Verify Average Redo Write Size

Using v$sysstats or looking at your AWR reports for various workload and peak intervals, record the average redo write size based on

Average Redo Write Size = "REDO SIZE" / "REDO WRITES"

Use this average redo write size in your oratcp experiments. 

♦️If the average redo write size > 1500 bytes, experiment with various MTU settings.


Understand Current Network Throughput

The Oracle utility oratcptest is a general-purpose tool for measuring network bandwidth and latency similar to iperf/qperf which can be run by any OS user.

The oratcptest utility provides options for controlling the network load such as:

  • Network message size
  • Delay time between messages
  • Parallel streams
  • Whether or not the oratcptest server should write messages on disk.
  • Simulating Data Guard SYNC transport by waiting for acknowledgment (ACK) of a packet or ASYNC transport by not waiting for the ACK.

Note:This tool, like any Oracle network streaming transport, can simulate efficient network packet transfers from the source host to target host similar to Data Guard transport. Throughput can saturate the available network bandwidth between source and target servers. Therefore, Oracle recommends that short duration tests are performed and that consideration is given for any other critical applications sharing the same network.

Measure the Existing Throughput of One and Many Processes

Do the following tasks to measure the existing throughput.

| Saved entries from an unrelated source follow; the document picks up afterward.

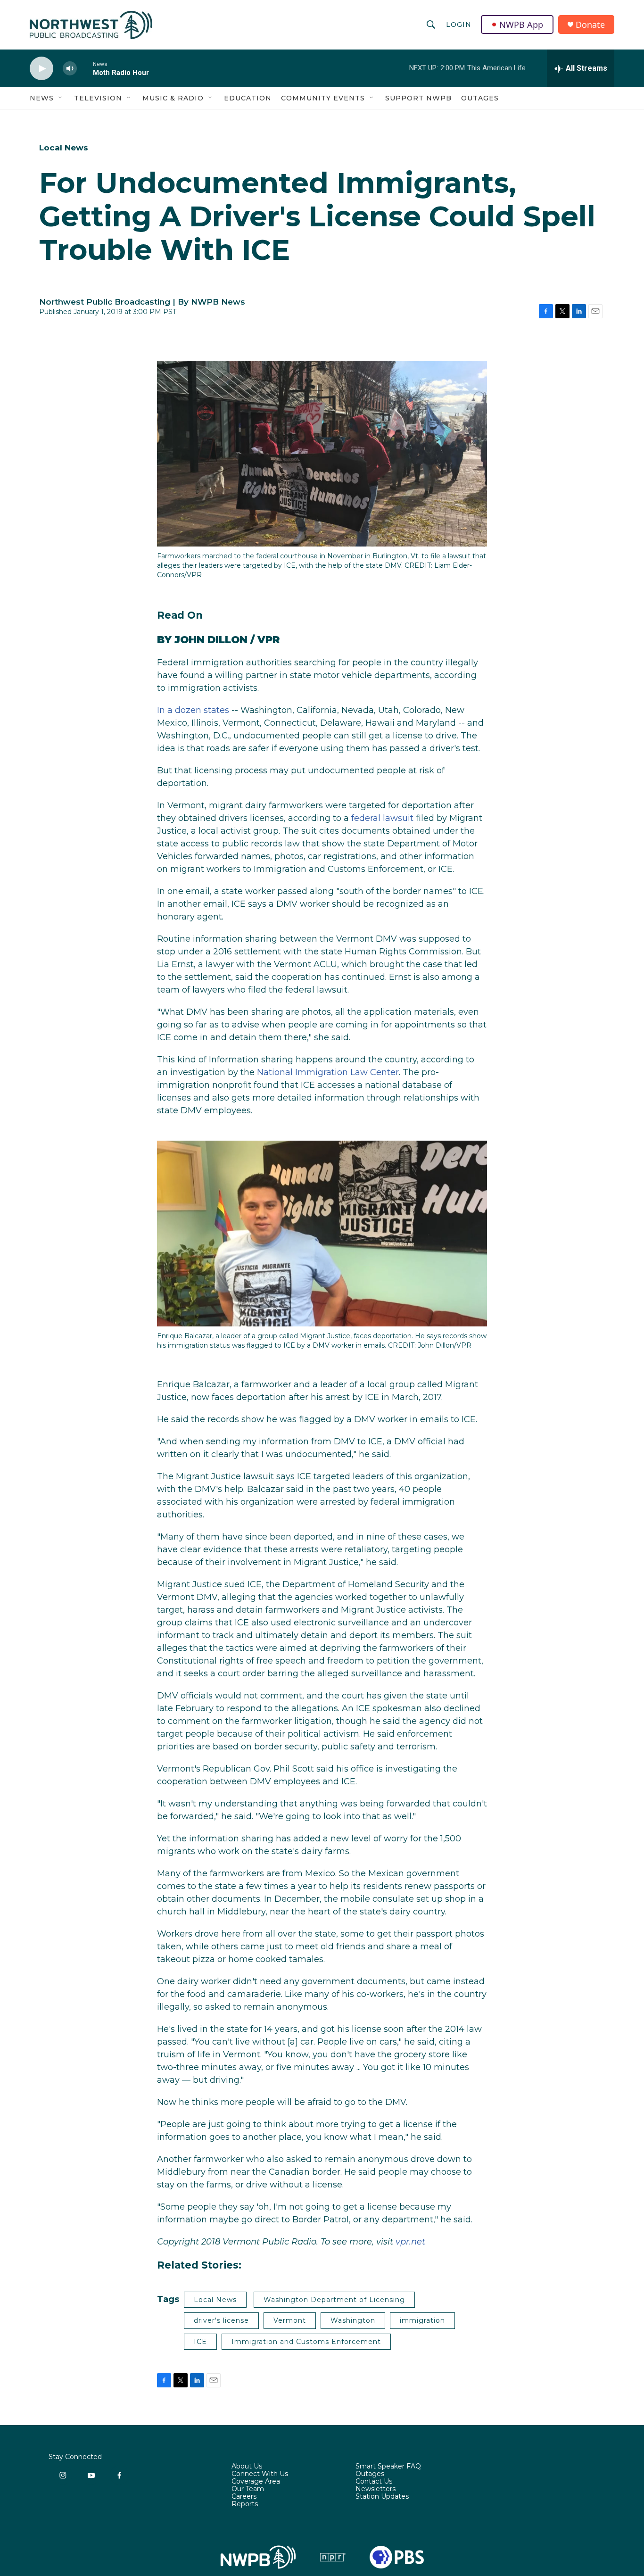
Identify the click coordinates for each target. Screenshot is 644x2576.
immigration (422, 2320)
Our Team (247, 2489)
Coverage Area (255, 2481)
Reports (244, 2504)
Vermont (289, 2320)
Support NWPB (418, 98)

♦️Task 1: Install oratcptest

  1. Download the oratcptest.jar file from MOS note 2064368.1
  2. Copy the JAR file onto both client (primary) and server (standby)
    Note:oratcptest requires JRE 6 or later
  3. Verify that the host has JRE 6 or later
  4. On all primary and standby hosts, verify that the JVM can run the JAR file by displaying the help
    # java -jar oratcptest.jar -help
  5. sample:   java -jar oratcptest.jar server -port=4711 -duration=60s -mode=async -sockbuf=4194305


Task 2: Determine the Existing Throughput for a Single Process

Data Guard asynchronous redo transport (ASYNC) uses a streaming protocol which does not wait for packet acknowledgment and therefore achieves higher rates than SYNC transport. 

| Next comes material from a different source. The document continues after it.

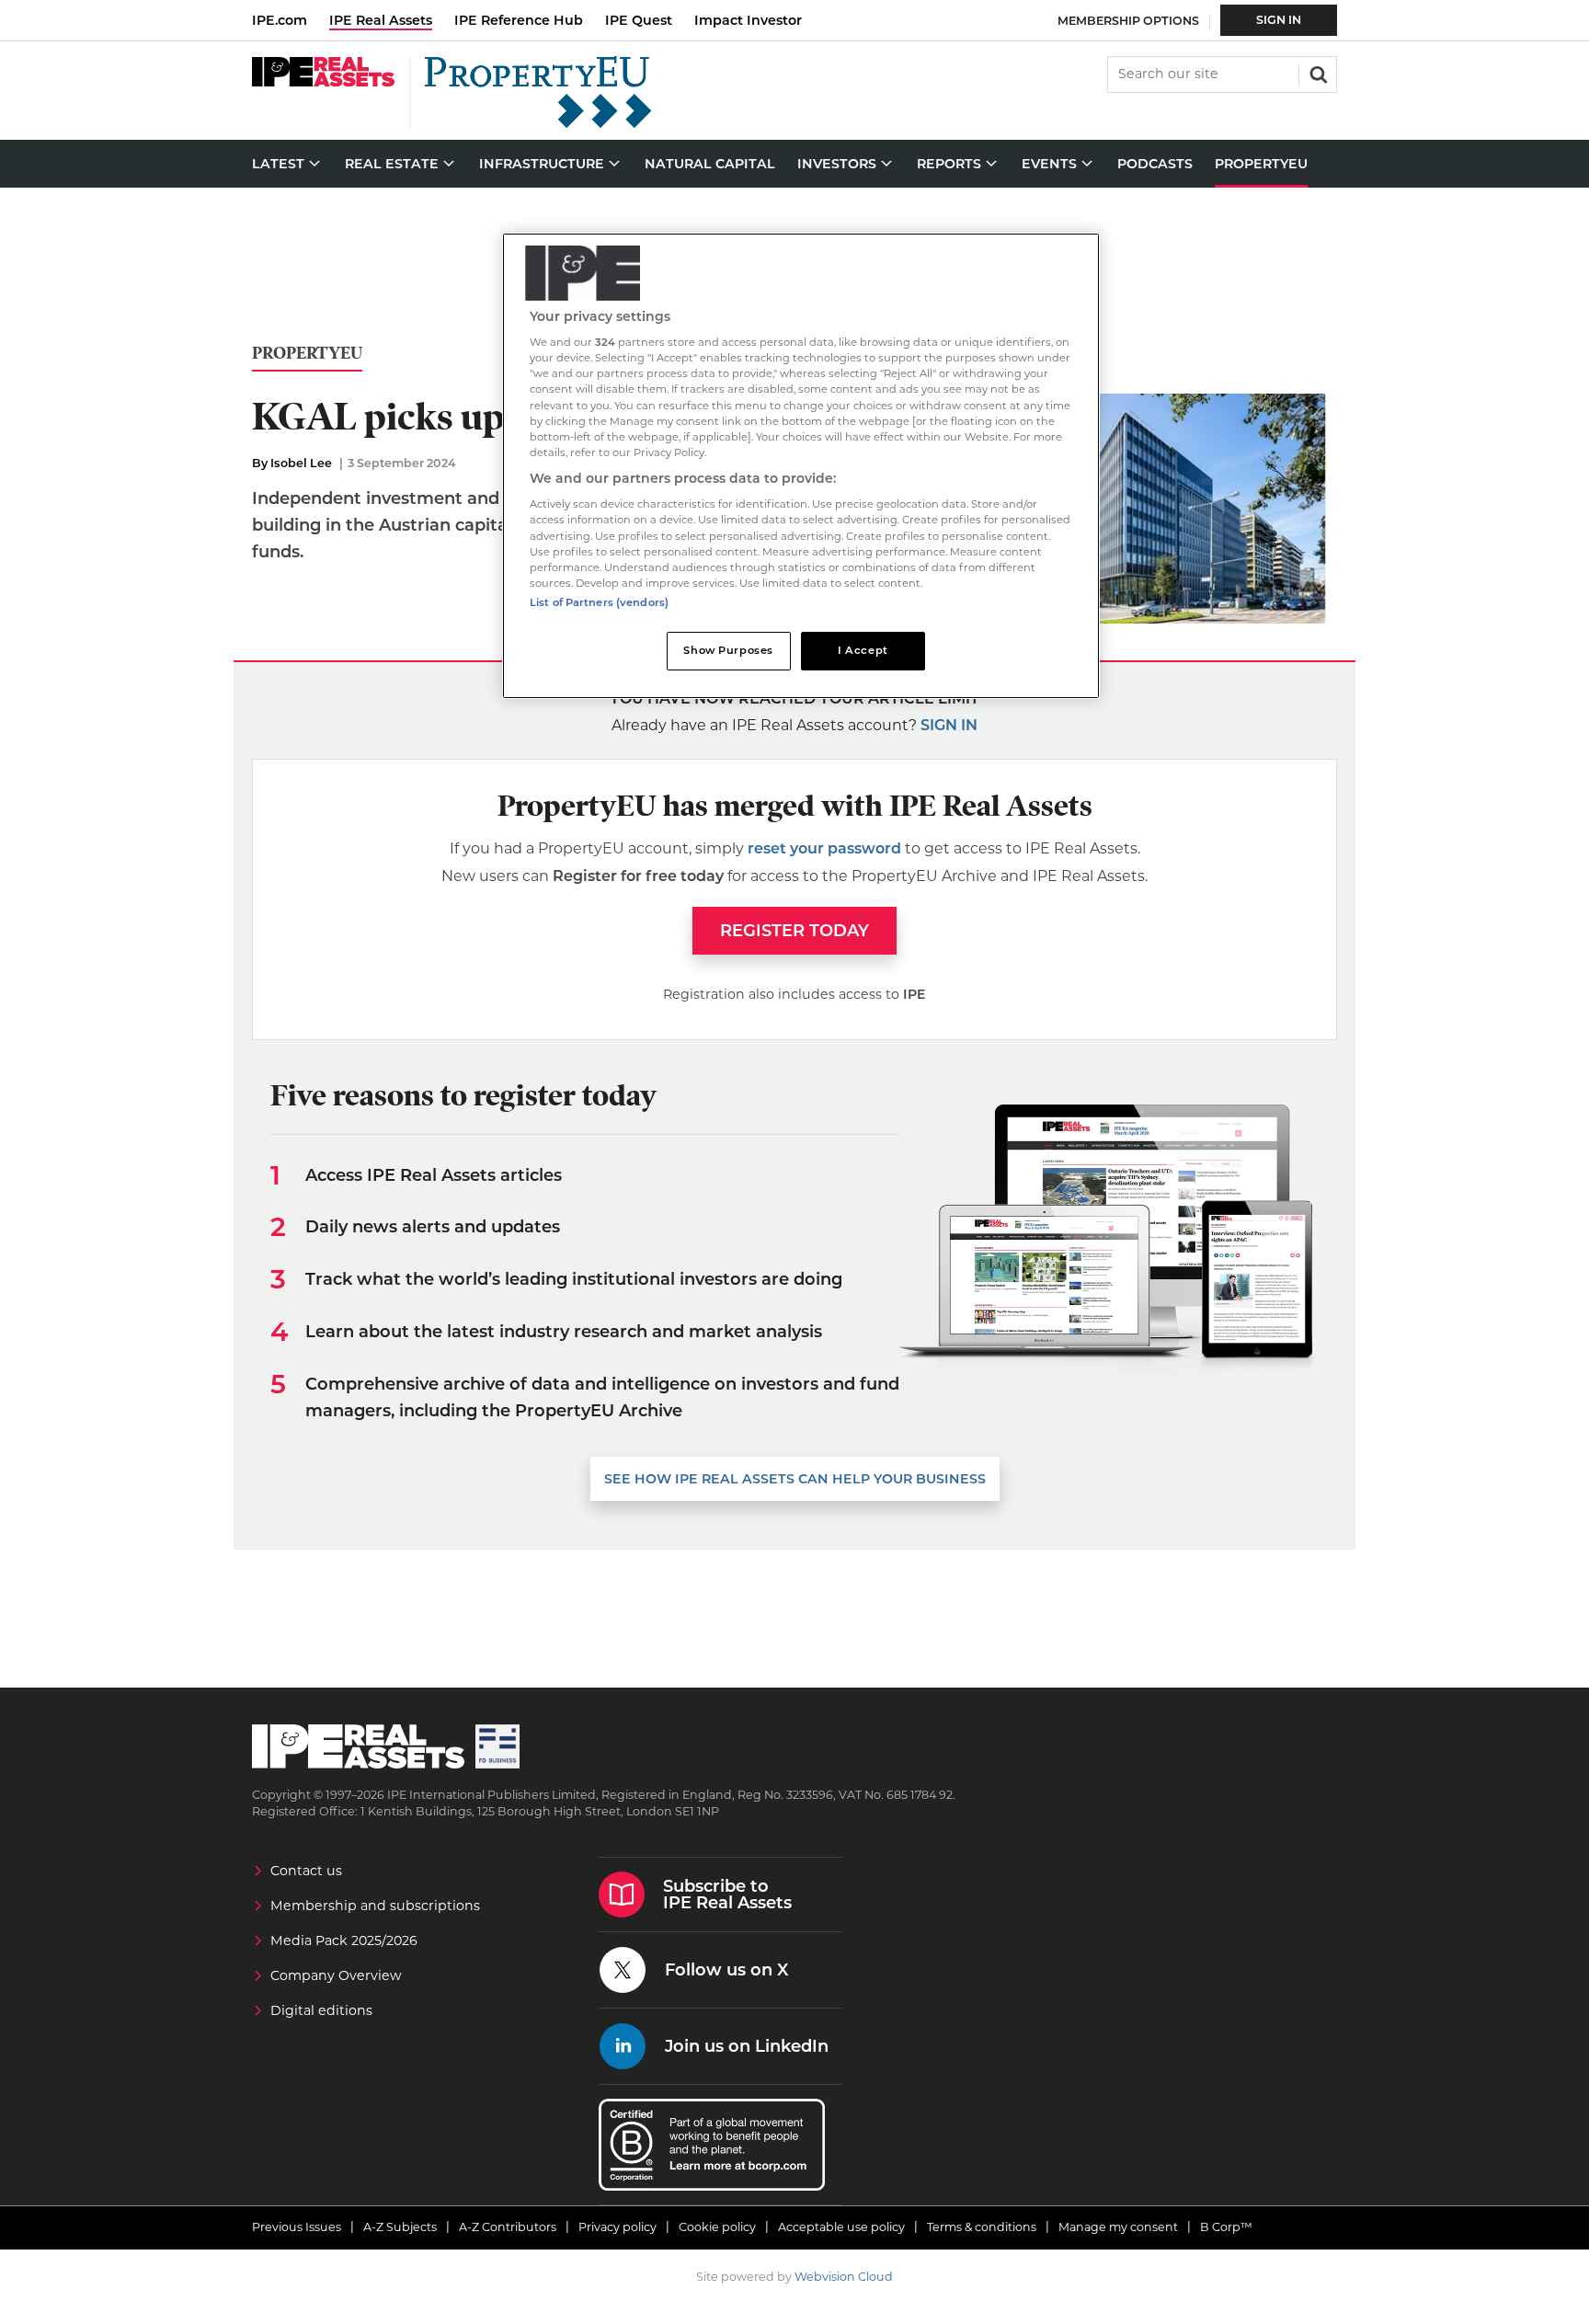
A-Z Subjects (400, 2227)
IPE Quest (638, 20)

  1. Start the test server on the receiving (standby) side.

    java -jar oratcptest.jar -server [IP of standby host or VIP in RAC configurations] -port=<any available port number>
  2. Run the test client. (Change the server address and port number to match that of your server started in step 4.)

    $ java -jar oratcptest.jar [IP of standby host or VIP in RAC configurations] -port=<port number> -mode=async -duration=120 -interval=20s                                    [Requesting a test]                              Message payload  = 1 Mbyte              Payload content type   = RANDOM        Delay between messages = NO          Number of connections  = 1                   Socket send buffer  = (system default)    Transport mode  = ASYNC                        Disk write     = NO                               Statistics interval    = 20 seconds            Test duration          = 2 minutes                  Test frequency         = NO                    Network Timeout        = NO                            (1 Mbyte = 1024x1024 bytes)           (17:54:44) The server is ready.     Throughput                                       (17:55:04)     20.919 Mbytes/s          (17:55:24)     12.883 Mbytes/s          (17:55:44)     10.457 Mbytes/s                               (17:56:04)     10.408 Mbytes/s         (17:56:24)     12.423 Mbytes/s          (17:56:44)     13.701 Mbytes/s(17:56:44) Test finished.                                            Socket send buffer = 2 MbytesAvg. throughput = 13.466 Mbytes/s

In this example the average throughput between these two nodes was about 13 MB/s which does not meet the requirements of 68 MB/s from the query.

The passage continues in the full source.